The Obama administration issued the guidance in 2015, which stipulated that companies who administer Federal Family Education Loans (FFEL) can not penalize people who have gone into default – provided they enter the government's loan rehabilitation program within 60 days of defaulting.
But the reversal approved last Friday brings an end to that 60-day protection. That means anyone with a FFEL loan who falls behind on their payments can be hit with fees of up to 16 percent on the cost of their loan and accrued interest, even if they have signed up for a federal repayment plan.

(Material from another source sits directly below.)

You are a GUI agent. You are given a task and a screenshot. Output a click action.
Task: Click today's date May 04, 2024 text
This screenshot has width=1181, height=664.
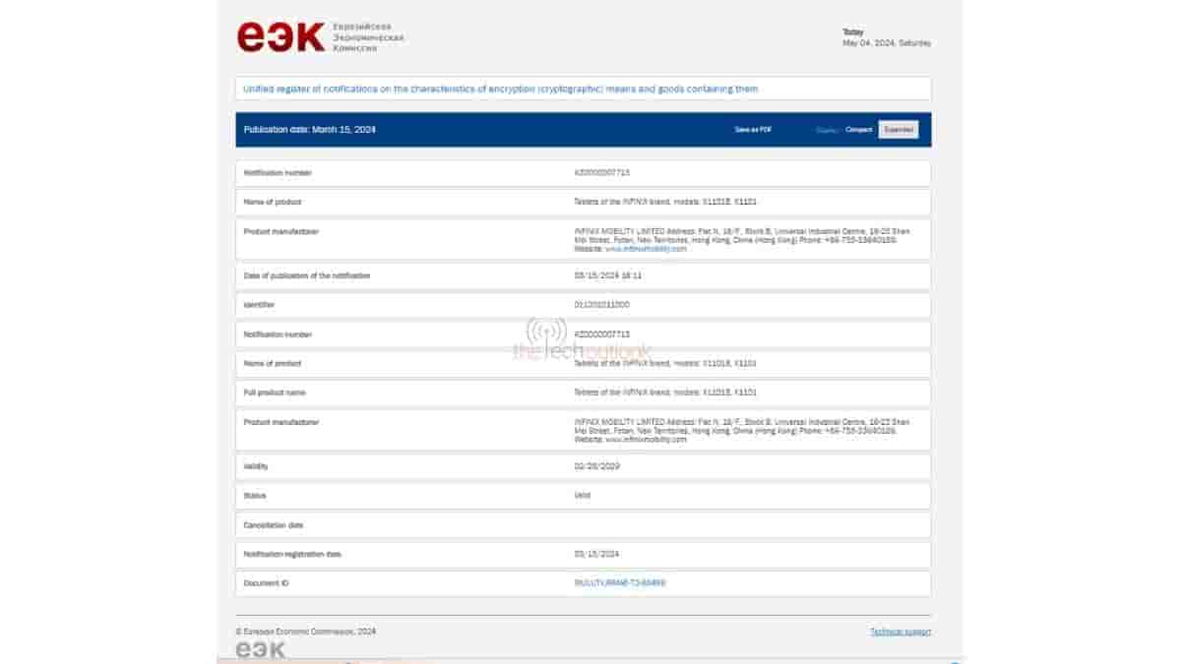click(886, 43)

The Trump administration made the change because it thinks the Obama government was too quick to implement the restriction, saying the decision "would have benefited from public input."
As such, the department won't demand compliance from loan guarantors until it has had the opportunity to gather public comment.
The move has been condemned by the Consumer Federation of America, which just last week revealed a 14 percent rise in student loan defaults over the past year, with 1.1 million student loans in default in 2016 at a value of $137.4 billion.
"The Administration’s first move on the student loan default crisis will do nothing to stop the tidal wave of defaults that is sweeping across the nation," said Rohit Chopra, Consumer Federation of America senior fellow. "With more than 3,000 Americans defaulting on a student loan every day, this just adds insult to injury."
Who will this affect?
The Federal Family Education Loans Program issued federal loans made by private companies that were insured by guaranty agencies, FederalStudentAid notes.
The last of these loans was issued in June 2010, after which the Department of Education assumed control of doling out the federal student loans.
As such, anyone who took out a student loan on or after July 1, 2010, won't be affected by this change, as they won't have FFEL loans.
However, the Washington Post reports that around 7 million Americans have FFEL loans worth $162 billion held by guaranty agencies, so they could be hit with heavy penalties if they fall behind on their payments.
A student loan is considered in default after nine months of missed payments.
The original Obama edict came after a circuit court of appeals asked for a guidance in a case involving a graduate who took United Student Aid Funds to court. She was charged $4,547 for a loan she defaulted on in 2012 but was trying to pay back through a government program.